In the current version of OAE, the term ‘adverse event’ is defined as a pathological bodily process (OGMS:0000061) that occurs after a medical intervention and is likely induced by the medical intervention. Examples of medical interventions include vaccination, drug administration, usage of medical devices, and surgery. An adverse event may or may not be caused by a medical intervention. In OAE, we specifically define a term ‘causal adverse event’ as a pathological bodily process that is induced/caused by a medical intervention. Currently, OAE has 2,464 representational units, annotated by means of 981 terms with specific such as OAE identifiers, and the other terms imported from existing ontologies including BFO, RO, and the Ontology of Biomedical Investigations (OBI) . Importing external ontology terms ensures the semantic interoperability among ontologies and avoid duplicated terms to be generated.
The VO is a community-based ontology in the domain of vaccine and vaccination . Like TEO and OAE, VO is developed in OWL and aligned with BFO and RO. VO has classified all existing vaccines licensed for human and animal uses in the U.S.A. and Canada.
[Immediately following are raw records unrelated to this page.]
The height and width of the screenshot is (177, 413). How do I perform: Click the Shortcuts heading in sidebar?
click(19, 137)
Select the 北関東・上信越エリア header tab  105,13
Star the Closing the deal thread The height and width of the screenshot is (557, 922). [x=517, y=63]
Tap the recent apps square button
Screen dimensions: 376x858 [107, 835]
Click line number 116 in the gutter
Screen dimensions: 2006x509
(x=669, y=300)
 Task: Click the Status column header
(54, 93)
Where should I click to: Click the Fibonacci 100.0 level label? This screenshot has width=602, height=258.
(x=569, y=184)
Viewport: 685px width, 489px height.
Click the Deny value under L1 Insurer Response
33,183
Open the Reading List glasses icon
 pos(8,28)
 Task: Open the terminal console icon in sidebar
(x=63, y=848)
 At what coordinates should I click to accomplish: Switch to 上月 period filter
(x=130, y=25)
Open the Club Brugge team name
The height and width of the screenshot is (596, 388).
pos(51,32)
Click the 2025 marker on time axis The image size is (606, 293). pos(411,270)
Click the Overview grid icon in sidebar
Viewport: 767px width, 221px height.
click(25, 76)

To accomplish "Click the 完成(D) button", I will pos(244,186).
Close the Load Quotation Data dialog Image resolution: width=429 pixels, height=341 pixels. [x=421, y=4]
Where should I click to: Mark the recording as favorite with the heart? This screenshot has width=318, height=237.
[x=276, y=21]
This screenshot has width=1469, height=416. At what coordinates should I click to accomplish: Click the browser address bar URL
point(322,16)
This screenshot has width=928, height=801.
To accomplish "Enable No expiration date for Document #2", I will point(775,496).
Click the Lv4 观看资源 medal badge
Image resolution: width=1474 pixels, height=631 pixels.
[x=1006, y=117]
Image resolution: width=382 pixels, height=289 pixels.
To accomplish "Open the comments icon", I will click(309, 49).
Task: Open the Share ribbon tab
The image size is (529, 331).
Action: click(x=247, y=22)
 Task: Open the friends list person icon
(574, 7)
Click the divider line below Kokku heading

For each licensed vaccine, VO also includes relevant attributes such as vaccine type, vaccine component (e.g., antigen, adjuvant, and preservative), vaccination route, manufacturer, and the disease and pathogen targeted by the vaccine. All these data are organized in ontological format and shared syntax, supporting automated reasoning and SPARQL query.
MedDRA (http://www.meddramsso.com/) is used as the default controlled vocabulary for describing adverse event terms in VAERS. To better represent adverse events in OAE, we have made a match (cross-reference) between many OAE terms and MedDRA terms. Compared to MedDRA, OAE uses a formal ontology format with machine-parseable logical definitions and structures. OAE also imports vaccine-specific information from VO, making it an ideal platform for analyzing vaccine time events.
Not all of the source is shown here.